The answer must restate every record word for word.

→ **Source data**
= = = = =
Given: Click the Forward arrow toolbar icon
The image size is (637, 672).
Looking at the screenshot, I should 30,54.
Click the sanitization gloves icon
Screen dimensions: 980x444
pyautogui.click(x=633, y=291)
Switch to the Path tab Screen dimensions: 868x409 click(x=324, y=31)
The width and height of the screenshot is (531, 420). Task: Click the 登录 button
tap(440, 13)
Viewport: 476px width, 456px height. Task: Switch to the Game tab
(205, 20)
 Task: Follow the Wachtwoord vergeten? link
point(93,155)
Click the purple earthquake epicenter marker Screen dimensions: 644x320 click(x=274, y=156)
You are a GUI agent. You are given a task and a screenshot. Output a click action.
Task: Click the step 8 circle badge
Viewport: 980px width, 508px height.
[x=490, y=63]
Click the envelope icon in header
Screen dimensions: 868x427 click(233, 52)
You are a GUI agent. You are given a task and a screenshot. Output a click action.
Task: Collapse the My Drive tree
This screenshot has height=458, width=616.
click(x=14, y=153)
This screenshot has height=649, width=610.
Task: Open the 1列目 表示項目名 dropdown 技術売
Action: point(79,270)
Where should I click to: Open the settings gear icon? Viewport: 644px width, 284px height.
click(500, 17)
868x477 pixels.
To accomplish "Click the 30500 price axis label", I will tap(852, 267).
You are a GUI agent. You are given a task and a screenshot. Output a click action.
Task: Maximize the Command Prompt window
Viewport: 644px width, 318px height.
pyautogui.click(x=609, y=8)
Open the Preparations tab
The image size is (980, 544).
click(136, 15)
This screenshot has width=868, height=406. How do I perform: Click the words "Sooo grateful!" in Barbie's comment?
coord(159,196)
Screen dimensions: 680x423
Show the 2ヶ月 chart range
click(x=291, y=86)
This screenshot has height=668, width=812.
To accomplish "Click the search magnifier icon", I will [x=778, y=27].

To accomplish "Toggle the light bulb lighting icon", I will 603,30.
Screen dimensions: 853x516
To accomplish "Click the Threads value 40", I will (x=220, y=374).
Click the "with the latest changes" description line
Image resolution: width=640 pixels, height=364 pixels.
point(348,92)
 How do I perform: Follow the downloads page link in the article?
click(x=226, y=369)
= = = = =
→ **Completed task**
Given: Click the Forward arrow toolbar icon
The image size is (637, 672).
Looking at the screenshot, I should 30,54.
Click the sanitization gloves icon
Screen dimensions: 980x444
pyautogui.click(x=633, y=291)
Switch to the Path tab Screen dimensions: 868x409 click(x=324, y=31)
The width and height of the screenshot is (531, 420). Task: Click the 登录 button
tap(440, 13)
Viewport: 476px width, 456px height. Task: Switch to the Game tab
(205, 20)
 Task: Follow the Wachtwoord vergeten? link
point(93,155)
Click the purple earthquake epicenter marker Screen dimensions: 644x320 click(x=274, y=156)
You are a GUI agent. You are given a task and a screenshot. Output a click action.
Task: Click the step 8 circle badge
Viewport: 980px width, 508px height.
[x=490, y=63]
Click the envelope icon in header
Screen dimensions: 868x427 click(233, 52)
You are a GUI agent. You are given a task and a screenshot. Output a click action.
Task: Collapse the My Drive tree
This screenshot has height=458, width=616.
click(x=14, y=153)
This screenshot has height=649, width=610.
Task: Open the 1列目 表示項目名 dropdown 技術売
Action: point(79,270)
Where should I click to: Open the settings gear icon? Viewport: 644px width, 284px height.
click(500, 17)
868x477 pixels.
To accomplish "Click the 30500 price axis label", I will tap(852, 267).
You are a GUI agent. You are given a task and a screenshot. Output a click action.
Task: Maximize the Command Prompt window
Viewport: 644px width, 318px height.
pyautogui.click(x=609, y=8)
Open the Preparations tab
The image size is (980, 544).
click(136, 15)
This screenshot has width=868, height=406. How do I perform: Click the words "Sooo grateful!" in Barbie's comment?
coord(159,196)
Screen dimensions: 680x423
Show the 2ヶ月 chart range
click(x=291, y=86)
This screenshot has height=668, width=812.
To accomplish "Click the search magnifier icon", I will [x=778, y=27].

To accomplish "Toggle the light bulb lighting icon", I will 603,30.
Screen dimensions: 853x516
To accomplish "Click the Threads value 40", I will (x=220, y=374).
Click the "with the latest changes" description line
Image resolution: width=640 pixels, height=364 pixels.
point(348,92)
 How do I perform: Follow the downloads page link in the article?
click(x=226, y=369)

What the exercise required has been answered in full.